It seems so easy: Buying a great camera, taking some pictures, making some videos and all of a sudden the world loves you for your content, right? Not really! The path of a photographer/cinematographer is a hard one. Even the greatest camera can do nothing without an even better eye behind the lense. I talked to Aleem Bukhari, a freelance photographer/cinematographer from Lahore, Pakistan about his passion. His fire for visual art ignited just a few years ago and he is just at the beginning of his path. His art is nevertheless stunning and worth talking about it.

 
 

So, Aleem can you just tell a little bit about yourself?

Yeah, My name is Aleem Bukhari (20 years old). I'm from Hyderabad, Pakistan and currently living in Lahore. I work as a freelance photographer/cinematographer, while focusing on my personal independent projects.

 

When did you first came in contact with making movies or shooting pictures?

I think maybe 2 or 3 years back, my brother got a DSLR. But what happened was I ended up using it more than him, which led to my shift from digital artwork to photography. It started off as just a hobby, then I moved on to a more professional aspect of it. I have been making short films/documentaries and I'm doing photoshoots since then.

 
 

Are there any video makers or photographers who influenced your style or who you look up to?

I'm not sure about direct influence, but these are some of the people I'm Inspired by: Photographers would be William Eggleston, Bill Henson, Nuri Bilge Ceylan. Filmmakers would be Jim Jarmusch, PTA, Wong Kar Wai, Nuri Bilge Ceylan, David Lynch, Park Chan Wook, Andrzej Żuławski, Anurag Kashyap. I started off as a digital artist, so I look up to more painters like Beksinski and musicians like Fursy Teyssier than photographers or filmmakers usually.

 

What exactly do you mean by digital artist?

I mean, I have been doing digital painting for almost three years now. Digital painting and illustration related work under the Alias of "No Life Doodler", before my interests in filmmaking and photography really kicked in.

 

Back to photography. Most of your pictures have a really dark mood. What's this about?

Ah well, that's a tricky question I get asked a lot. I can put it this way, for me it isn't really dark, you know? It is just what I see to be real. My themes and concepts are very personal, and none of them can go along with a lighter mood. My work usually ranges from themes of isolation, anxiety, depression and a self-love/self-hate dynamic, so the dark mood comes naturally to me.

 

So you put a lot of emotions and experiences into your projects?

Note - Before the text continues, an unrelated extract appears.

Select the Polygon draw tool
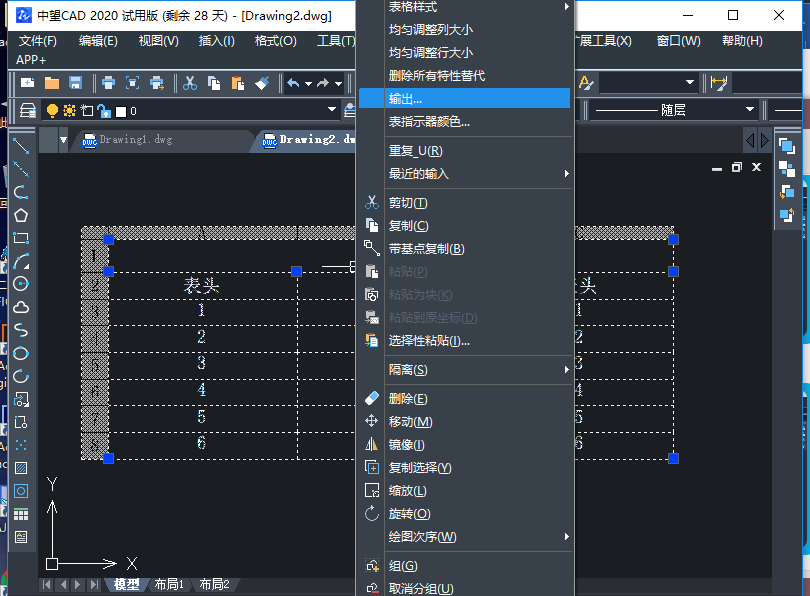The height and width of the screenshot is (596, 810). tap(20, 215)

Yes, of course, that is why I started creating art in the first place. I put all my emotions and experiences into my art, otherwise I don't know what I'll do with all this stuff building up inside me. Its the only thing I can use to express myself, that's why my artwork is extremely personal.

 
 
 

I understand. So your last short film was called "Below The Sun". I watched it the other day and it was also kinda intense. Can you tell me a little bit more about that project?

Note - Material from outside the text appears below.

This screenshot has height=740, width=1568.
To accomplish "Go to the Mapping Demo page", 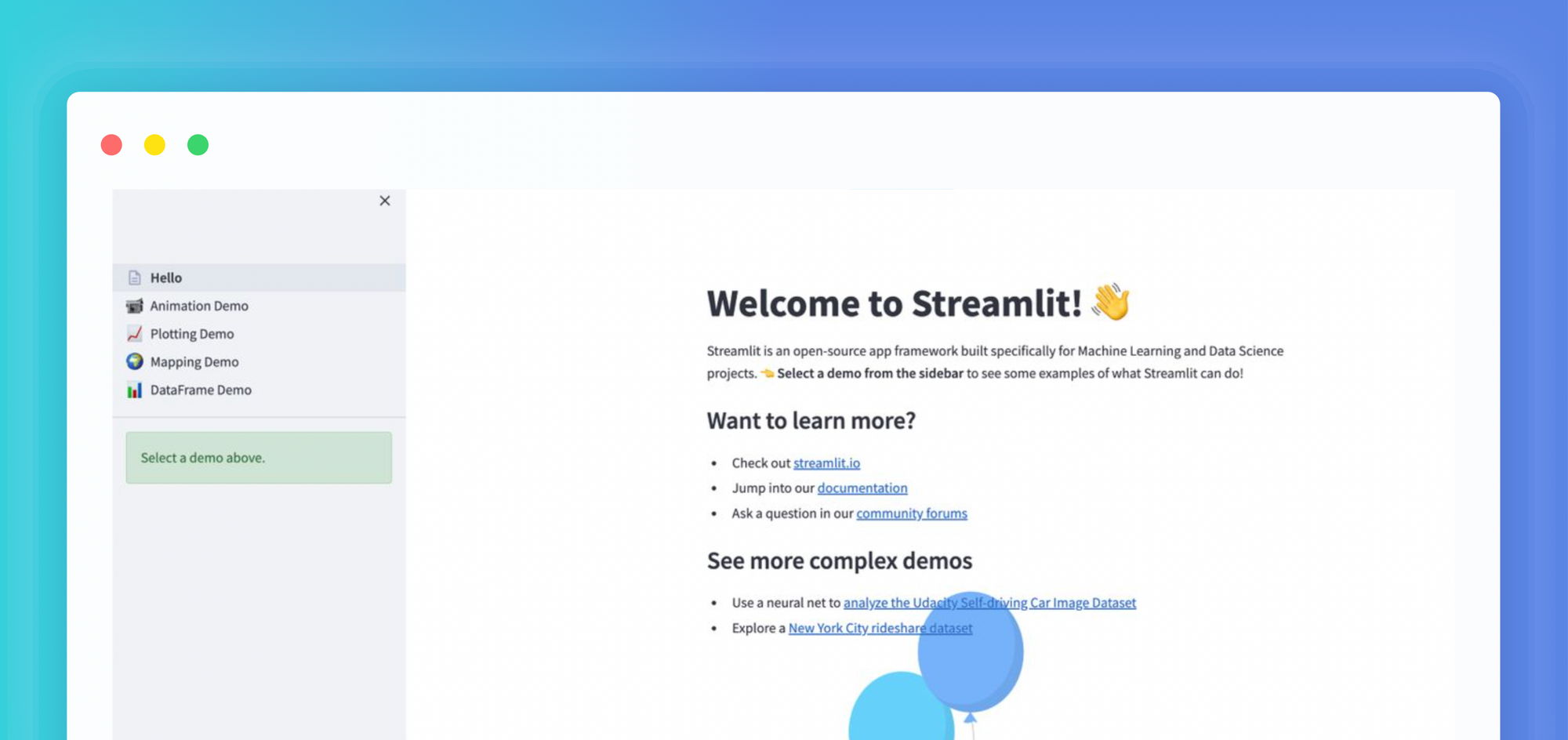I will [x=194, y=361].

Basically what I wanted to do was create something authentic, something personal and something that is generally not addressed here in Pakistan - actually not just Pakistan but everywhere. Sexual exploitation or abuse is a topic that for a long time people have been reluctant towards. It's scary that a total of almost 3,000 cases of sexual child abuse in Pakistan were reported in 2015. That means 10 children were abused per day. It's horrifying. We need to protect our children you know? Growing up, I experienced things similar that are there in my short film. Getting exposed to sexual content at an early age and abuse as well. For reasons I don't know, I was always so reluctant to talk about this almost as if I was embarrassed to admit that it happened. Eventually, I realized it because I personally know how much of an impact something like that can have on a person and I wanted more people to be aware of it, to talk about it and that this isn't right.

 
 

In your movie you are also working with a lot of actors. How do you get the cast/crew for your projects?

It depends what sort of work do you relate it with. It is very important for me to work with people who are just as much passionate about art as I am. I can't work with someone who is not willing to give and sacrifice all for it. I'm very picky about people in that sense. I need to have creative and likeminded people around me. So when it comes to photography, I only collaborate with people who have a clear vision of their own and who also understand my vision. I go through their portfolio and observe how they are as a person before deciding to work with them.

When it comes to film, I have mostly collaborated with my friends. I usually don't have the budget to hire professional actors, so like every other independent film you go for friends and family who are willing to work with you. My latest short film "Below the Sun" consists only of non-professional actors. They are people who I didn't even know. I just went around the streets (the locations I was gonna shoot in), asked around and see who was willing to work on a film and to my surprise, a lot of them were pretty excited for it! Then I just auditioned some of the people and chose them.

 

How do you generally see the photographer /videographer scene in Pakistan?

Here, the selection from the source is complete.